The Coming From Reality CD, as released, has three bonus tracks. A 1972 or 1973 re-recording of his first single, I’ll Slip Away and two more. The single was originally done in 1967 much more simply, as “Rod Riguez”. You can hear it on YouTube, but it’s otherwise unobtainable. But I’ll take the later one with additions. The B-side You’d Like To Admit It has been used as a concert opener, or first encore, in recent years. It’s a strong song. I prefer I’ll Slip Away.

The other two bonus tracks were later additions, and Can’t Get Away is immediately better produced than the album. These were recorded back in Detroit with Dennis Coffey and to me, all three bonus tracks, leap up in quality compared to the Coming From Reality album.
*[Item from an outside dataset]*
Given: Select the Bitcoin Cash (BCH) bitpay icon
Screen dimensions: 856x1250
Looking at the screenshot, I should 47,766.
There are live Australian albums (1979 tour) and South African (1999 tour) but they’re not available. I assume if they had a lot to add, they would be. The “third album” has been talked up the last three years.
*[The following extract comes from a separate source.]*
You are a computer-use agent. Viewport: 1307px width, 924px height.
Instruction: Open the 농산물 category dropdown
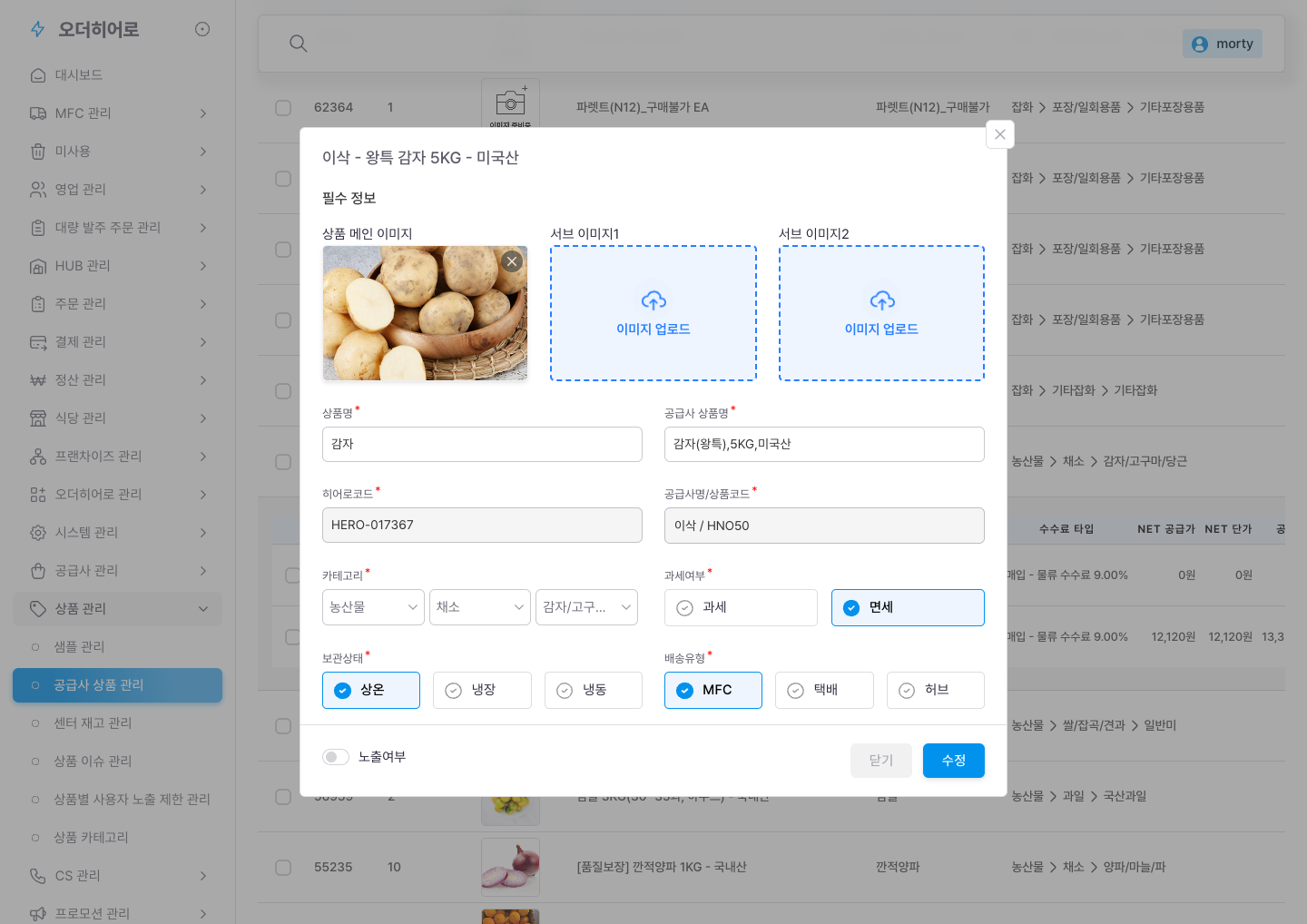pos(373,607)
My review of Rodriguez in concert in the UK this month is here.

 

SugarMan.org – The Official Rodriguez Website

Rodriguez biography (Apple Music)

Peter Viney has been an educational author and video scriptwriter since 1980. He has written articles on The Band, Van Morrison and Bob Dylan. He also writes novels under the name Dart Travis and writes on popular music, theatre and film at his website.

TopperPost #221

1 Comment

  1. Glenn Smith
    Mar 21, 2014

    It is hard to describe the impact Rodriguez had on surf culture and surfing communities in the 1970’s. I grew up on Maroubra Beach and in the period from about 75-80 there would not have been a house you walked into without one or both of the two albums. I can honestly say that I moved on from Rodriguez and didn’t listen to him for years,literally 25 years. I went to the movie and had that strange lip syncing experience of mouthing the words to EVERY single song on the sound track. It all came flooding back, what is interesting about Peter’s fantastic post is what happened with the arrangements. I’m probably driven by a sad middle aged bloke’s nostalgia but i love how they are over produced. What is tattooed on my brain as much as the brilliant lyrics are the horns, the strings, the bass lines, they are compelling, subtle yet often overblown and are wholly part of his sound. The violins and horns on Inner City Blues,the vibes on Crucify Your Mind and of course the bass riff on I Wonder. Those SONGS, the themes of inner city desolation, the undercurrent of injustice and oppression that flows through them all, they cut through to an audience that was obsessed with off shore breezes and the introduction of three fins instead of two. Why? I think there is something in Rodriguez that brings the promise of freedom, freedom of expression and very much the freedom of the soul. I love this post Peter, I’m so glad he has been acknowledged here with a post as good as this.